Come riporta il Financial Times, Meta, Twitter, Google, Microsoft e TikTok hanno intenzione di firmare una versione aggiornata del "codice anti-disinformazione" dell'UE, che prevede l'implementazione di nuovi requisiti e sanzioni per la gestione della disinformazione.

"Secondo un rapporto confidenziale visionato dal Financial Times, un "codice di condotta sulla disinformazione" aggiornato obbligherà le piattaforme tecnologiche a rivelare come rimuovono, bloccano o frenano i contenuti dannosi nella pubblicità e nella promozione dei contenuti. Le piattaforme online dovranno contrastare la "disinformazione dannosa" sviluppando strumenti e collaborazioni con i fact-checkers che possono includere la rimozione della propaganda, ma anche l'inclusione di "indicatori di attendibilità" sulle informazioni verificate in modo indipendente su temi come la guerra in Ucraina e la pandemia COVID-19".

L'iniziativa produrrebbe un'espansione degli strumenti attualmente utilizzati dalle piattaforme sociali per rilevare e rimuovere la disinformazione, e potrebbe anche vedere la formazione di un nuovo organismo/entità per stabilire le regole su ciò che viene classificato come "disinformazione" in questo contesto, togliendo parte dell'onere di questo compito alle piattaforme stesse.  

Tuttavia, questo porrebbe anche un maggiore controllo nelle mani di gruppi approvati dal governo per determinare ciò che è o non è "fake news" - che, in alcuni stati, può anche essere usato per reprimere il dissenso pubblico.

Si pensi a come di recente la Russia ha vietato quasi tutte le applicazioni di social media non locali per la distribuzione di notizie relative all'invasione dell'Ucraina, mentre il governo cinese ha vietato anche la maggior parte delle piattaforme di social media occidentali.

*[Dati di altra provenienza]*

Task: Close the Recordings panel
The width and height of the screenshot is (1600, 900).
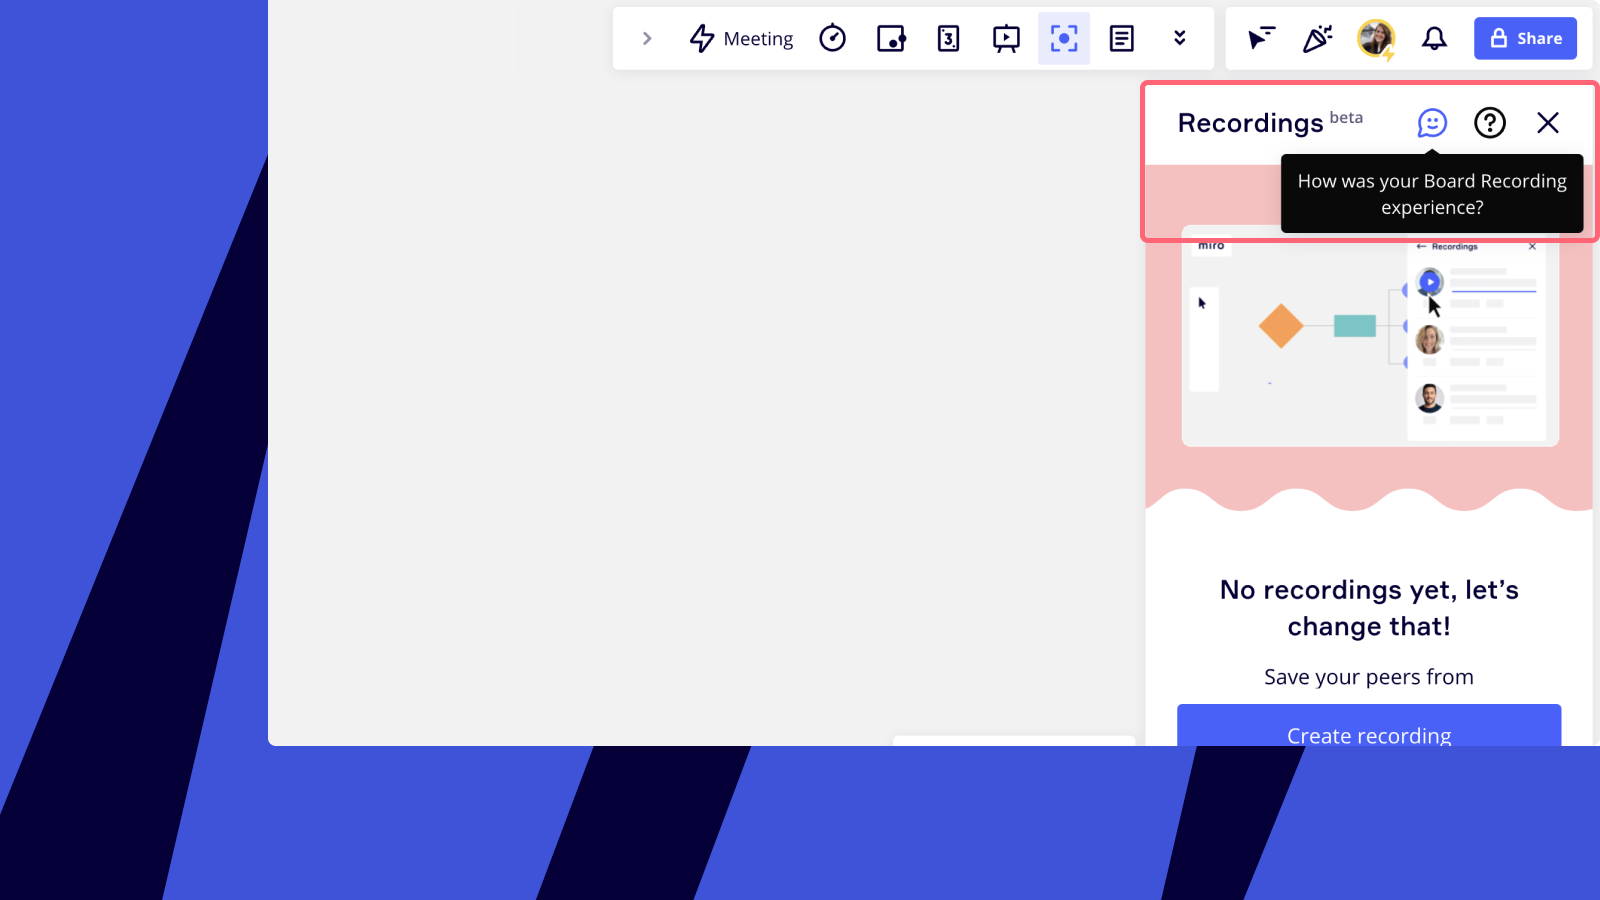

Le nuove norme saranno, infine, incorporate nella Legge sui servizi digitali dell'UE, che obbligherà le piattaforme a prendere provvedimenti in merito o a rischiare multe fino al 6% del loro fatturato globale. Ma anche fuori dall’Europa paesi come Australia, Canada e Uk stanno testando nuove leggi per imporre ai big tech un maggior controllo della disinformazione online.

Se da un lato questa tendenza internazionale ad una regolazione della disinformazione online che renda le piattaforme stesse responsabili delle loro pratiche di contrasto alle fake news è da considerarsi positiva tuttavia, come suddetto, la complessità della questione può comportare dei rischi che vanno monitorati.

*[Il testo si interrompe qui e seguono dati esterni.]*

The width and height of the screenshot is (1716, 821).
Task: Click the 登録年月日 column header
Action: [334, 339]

Infatti a chi spetta il compito e quindi il potere di stabilire cosa sia fake oppure no e di stabilire le sanzioni conseguenti? Per evitare rischi di repressione da parte di governi o di soggetti terzi interessati dovrebbero essere delle entità indipendenti, cosa difficile da implementare ancor di più se tale operato andasse svolto (come ci si augura) a livello internazionale per evitare l’insorgere di regole e parametri differenti da nazione a nazione.